Analysts expect Herc to report an adjusted loss of 4 cents per share on revenue of $1.07 billion for the quarter ended March 31. That would mark a sharp reversal from the prior quarter’s profit of $2.07 per share on $1.04 billion in revenue, despite sequential revenue growth of roughly 3%. The swing reflects transaction costs and integration expenses tied to the June 2025 acquisition that brought together two high-quality equipment rental operators.
More troubling for investors: EPS estimates have collapsed 64% over the past week alone, while revenue estimates have declined 8% over the past two months. The rapid deterioration signals growing concern about near-term profitability as the Bonita Springs, Florida-based company digests the deal.

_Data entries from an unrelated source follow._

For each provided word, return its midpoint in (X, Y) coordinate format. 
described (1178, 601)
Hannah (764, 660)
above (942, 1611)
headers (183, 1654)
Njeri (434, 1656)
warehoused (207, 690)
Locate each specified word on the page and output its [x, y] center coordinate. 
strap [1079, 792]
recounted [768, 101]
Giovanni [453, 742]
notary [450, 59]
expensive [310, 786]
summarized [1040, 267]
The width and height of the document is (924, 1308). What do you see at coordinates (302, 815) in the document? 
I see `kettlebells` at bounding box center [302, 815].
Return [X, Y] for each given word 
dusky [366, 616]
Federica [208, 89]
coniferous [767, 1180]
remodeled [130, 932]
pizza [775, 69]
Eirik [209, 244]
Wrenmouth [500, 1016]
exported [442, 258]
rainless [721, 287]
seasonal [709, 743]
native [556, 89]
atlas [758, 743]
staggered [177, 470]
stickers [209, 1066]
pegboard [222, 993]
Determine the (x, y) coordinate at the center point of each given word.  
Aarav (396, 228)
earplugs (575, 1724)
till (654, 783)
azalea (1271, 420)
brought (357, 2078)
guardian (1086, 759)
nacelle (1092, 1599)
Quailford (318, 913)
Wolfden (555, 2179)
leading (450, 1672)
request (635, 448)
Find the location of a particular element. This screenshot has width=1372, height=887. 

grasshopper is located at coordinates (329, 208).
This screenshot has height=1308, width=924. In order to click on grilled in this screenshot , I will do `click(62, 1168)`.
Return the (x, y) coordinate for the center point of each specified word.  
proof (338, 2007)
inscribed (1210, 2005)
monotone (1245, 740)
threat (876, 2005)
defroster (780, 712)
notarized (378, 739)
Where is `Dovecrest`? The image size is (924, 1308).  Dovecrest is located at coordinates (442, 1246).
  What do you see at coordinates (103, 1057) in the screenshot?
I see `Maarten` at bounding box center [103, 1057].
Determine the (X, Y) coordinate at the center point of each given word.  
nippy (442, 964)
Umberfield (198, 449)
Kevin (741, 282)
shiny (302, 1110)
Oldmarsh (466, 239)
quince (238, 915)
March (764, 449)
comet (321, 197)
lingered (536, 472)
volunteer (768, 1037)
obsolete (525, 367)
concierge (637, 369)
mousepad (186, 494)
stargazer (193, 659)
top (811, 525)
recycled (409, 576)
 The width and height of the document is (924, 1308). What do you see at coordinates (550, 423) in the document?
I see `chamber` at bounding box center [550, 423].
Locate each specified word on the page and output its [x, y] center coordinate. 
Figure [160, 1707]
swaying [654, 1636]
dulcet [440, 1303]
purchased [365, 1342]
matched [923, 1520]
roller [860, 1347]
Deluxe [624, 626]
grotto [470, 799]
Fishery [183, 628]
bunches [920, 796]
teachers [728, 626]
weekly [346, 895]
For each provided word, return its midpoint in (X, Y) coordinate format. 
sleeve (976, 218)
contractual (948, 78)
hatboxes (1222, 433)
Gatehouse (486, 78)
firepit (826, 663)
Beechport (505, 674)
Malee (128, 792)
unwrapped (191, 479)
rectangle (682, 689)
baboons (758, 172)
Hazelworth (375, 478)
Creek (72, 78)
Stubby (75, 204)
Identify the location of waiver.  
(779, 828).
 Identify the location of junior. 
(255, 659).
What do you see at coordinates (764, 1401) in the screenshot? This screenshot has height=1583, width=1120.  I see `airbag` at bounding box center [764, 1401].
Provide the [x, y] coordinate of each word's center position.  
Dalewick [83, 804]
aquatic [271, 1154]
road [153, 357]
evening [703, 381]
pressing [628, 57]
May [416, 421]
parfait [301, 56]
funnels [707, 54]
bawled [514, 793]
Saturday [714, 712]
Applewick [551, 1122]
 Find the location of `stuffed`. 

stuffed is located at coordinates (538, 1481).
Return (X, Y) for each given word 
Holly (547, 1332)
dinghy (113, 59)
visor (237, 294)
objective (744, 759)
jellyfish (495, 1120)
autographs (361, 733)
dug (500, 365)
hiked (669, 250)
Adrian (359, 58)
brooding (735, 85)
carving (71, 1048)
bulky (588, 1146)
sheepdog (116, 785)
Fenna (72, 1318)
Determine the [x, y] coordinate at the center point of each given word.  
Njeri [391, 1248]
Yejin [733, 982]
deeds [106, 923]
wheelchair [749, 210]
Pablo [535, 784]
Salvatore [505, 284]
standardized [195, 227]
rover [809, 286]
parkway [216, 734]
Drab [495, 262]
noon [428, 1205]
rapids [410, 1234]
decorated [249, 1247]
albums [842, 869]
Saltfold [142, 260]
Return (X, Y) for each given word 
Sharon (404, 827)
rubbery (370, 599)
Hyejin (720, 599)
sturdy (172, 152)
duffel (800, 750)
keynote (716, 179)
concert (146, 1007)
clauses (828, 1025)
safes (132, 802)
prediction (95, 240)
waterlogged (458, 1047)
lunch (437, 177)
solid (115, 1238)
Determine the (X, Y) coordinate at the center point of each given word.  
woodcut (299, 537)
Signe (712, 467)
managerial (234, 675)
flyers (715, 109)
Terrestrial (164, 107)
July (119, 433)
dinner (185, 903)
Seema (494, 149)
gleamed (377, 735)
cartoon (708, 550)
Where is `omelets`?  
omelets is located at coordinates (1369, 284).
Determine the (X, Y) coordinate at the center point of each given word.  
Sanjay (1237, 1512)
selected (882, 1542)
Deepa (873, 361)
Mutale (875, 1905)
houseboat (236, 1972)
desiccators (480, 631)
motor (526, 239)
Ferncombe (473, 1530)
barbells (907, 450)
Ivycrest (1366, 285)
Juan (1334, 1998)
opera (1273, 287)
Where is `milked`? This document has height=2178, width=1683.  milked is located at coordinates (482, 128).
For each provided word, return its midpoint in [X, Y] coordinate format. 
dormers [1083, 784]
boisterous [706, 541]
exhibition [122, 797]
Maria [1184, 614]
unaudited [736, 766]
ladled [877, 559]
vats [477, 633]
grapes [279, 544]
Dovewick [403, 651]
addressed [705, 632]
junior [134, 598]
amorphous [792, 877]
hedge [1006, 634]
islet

Despite the expected loss, the company provided 2026 guidance for equipment rental revenue of $4.275 billion to $4.4 billion and adjusted EBITDA of $2.0 billion to $2.1 billion. Ten analysts maintain a consensus Buy rating on the stock, with a mean price target of $167.91 implying 62% upside from the current $103.64 share price—though several firms have recently trimmed their targets amid what KeyBanc termed "higher sensitivity to recent macro volatility."
What Investors Are Watching
Integration execution will take center stage. Management says run-rate cost synergies are already ahead of schedule, and revenue synergies haven’t meaningfully kicked in yet, but investors need evidence that the deal can deliver promised value while the company manages elevated debt levels.
Macro headwinds loom large. Total construction spending contracted by 1.8% in 2025 from 2024, driven by higher financing costs and economic uncertainty, even as rental demand remains strong for infrastructure, industrial and data center projects. The question is whether Herc’s expanded footprint can capture growth in resilient end markets while navigating weakness elsewhere.
Balance sheet flexibility matters, too. With net leverage approaching 4.0x following the acquisition, investors will scrutinize free cash flow generation and deleveraging progress, particularly as interest expense nearly doubled after new debt facilities funded the deal.
Recent Context
In its fourth-quarter report released February 17, Herc beat EPS expectations by 6.7% but missed revenue forecasts by 16.8%. The company reported record 2025 revenues of $4.376 billion, up 23%, with adjusted EBITDA of $1.818 billion, up 15%, though net income was just $1 million as acquisition costs weighed on the bottom line.
Thursday’s results will offer the first full look at whether the promised synergies from creating North America’s third-largest equipment rental operator can offset the near-term pain of integration and a choppier macro backdrop. For a stock trading 45% below its 52-week high of $188.35, the stakes couldn’t be higher.